Your Trillion Dollar Electric Bill
November 5, 2008
In his long-suppressed and now infamous talk with the San Francisco Chronicle last January, Barack Obama bluntly admitted that “under my plan of a cap and trade system, electricity rates would necessarily skyrocket.”
So, how much is “skyrocket?” Can we put a dollar figure on that?
Well, last year, Senators Joe Lieberman and John Warner put forward a bipartisan cap-and-trade plan (Senate Bill S.2191, the Lieberman-Warner Climate Security Act of 2007) that is actually less stringent than the plans put forward by Obama. Earlier this year, the Energy Information Administration conducted – at Senator Lieberman’s request -an analysis of the costs and potential effects of the bill. On the completion of the analysis, Senator Lieberman applauded it for its fairness.

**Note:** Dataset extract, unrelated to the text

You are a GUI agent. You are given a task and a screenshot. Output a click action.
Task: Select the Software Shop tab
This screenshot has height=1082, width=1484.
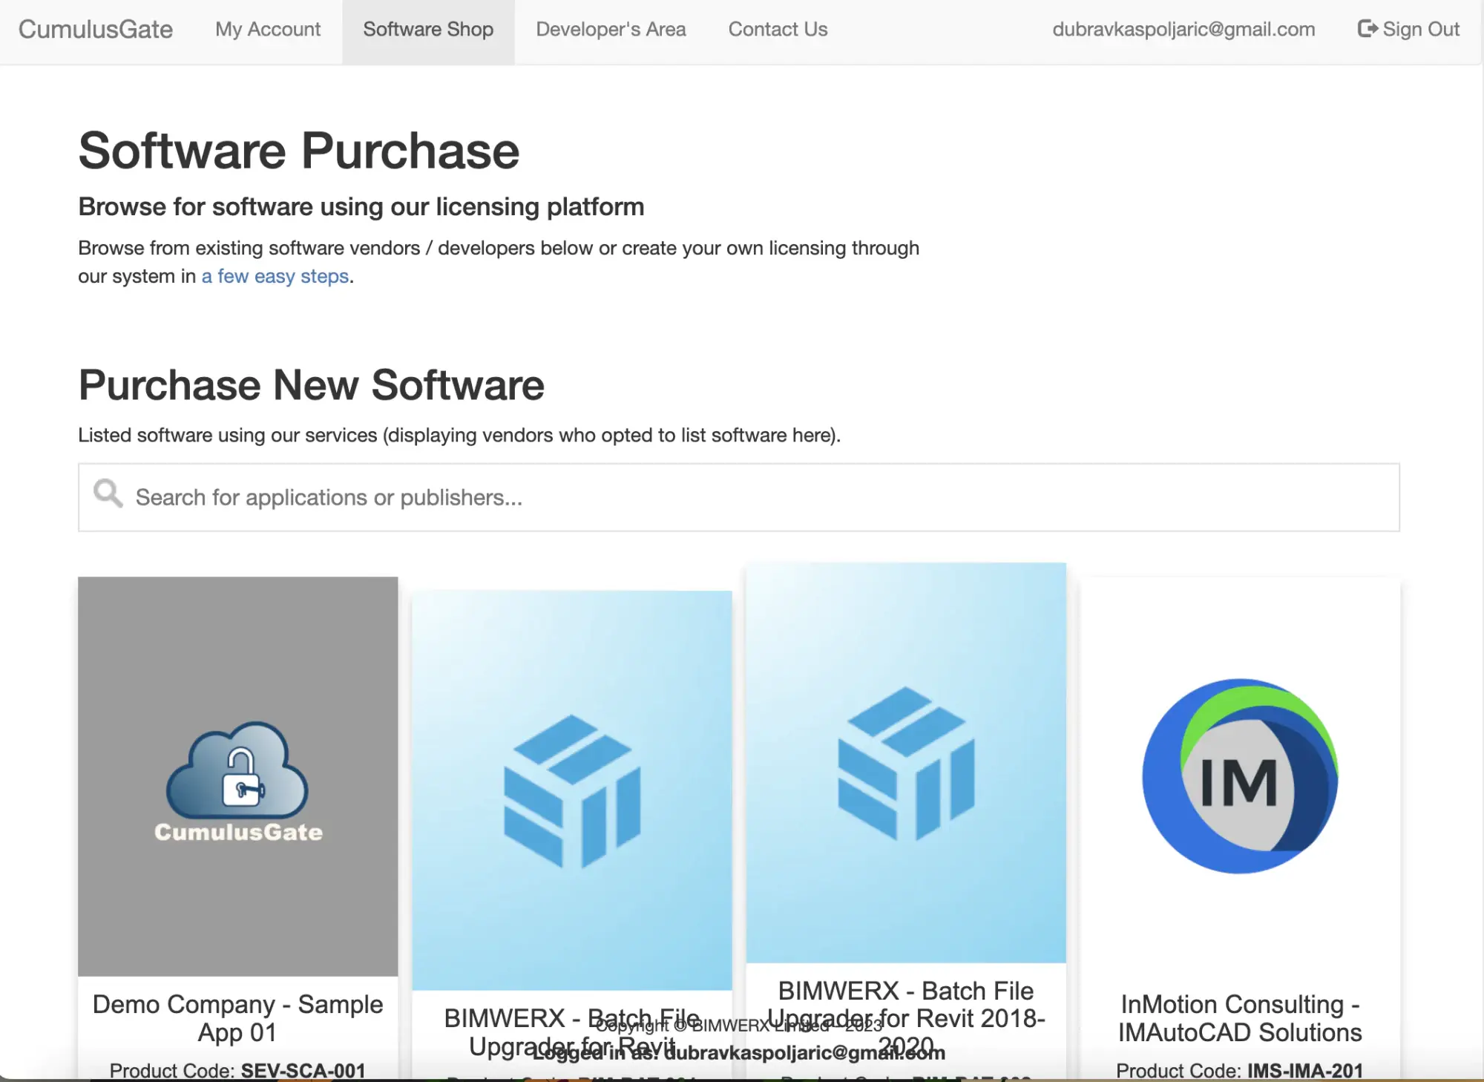point(428,30)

The conclusions are stunning:
“Under S. 2191, average annual household energy bills, excluding transportation costs, are between $30 and $325 higher in 2020 and $76 to $723 higher in 2030.”
“OK,” the average ratepayer might think, “30 bucks more in 12 years isn’t so bad.” But what if it’s the higher number? Or even, as is more likely, a median number?
But, the individual numbers only tell part of the story. The real price is in overall effect on Gross Domestic Product:
“Total discounted GDP losses over the 2009 to 2030 time period range from $444 billion to $1,308 billion . . . the cumulative discounted losses for personal consumption range from $546 billion to $1,425 billion.”
Gulp. Ok, after swallowing hard, surely a pricetag of over a trillion dollars is worth it to save the planet. What do we get on the environment front for foregoing 1.4 trillion in personal consumption? For all your hard sacrificies you get . . . a fraction of 1 degree in temperature reduction. And, if the BRIC countries don’t go along with us, we won’t even see that. Remember, Lieberman applauded this analysis, so its not like it was a political hit piece.
Obama’s plan is even more extensive and, therefore, probably more expensive thatn Lieberman-Warner. But, don’t lose sleep if this makes you think you voted the wrong way. McCain’s plan was essentially Lieberman-Warner, so we were taking a hit either way. Economists call inflation “the cruelest tax.” Both candidates campaigned as tax-cutters. They were both cruelly deluding us, if not themselves.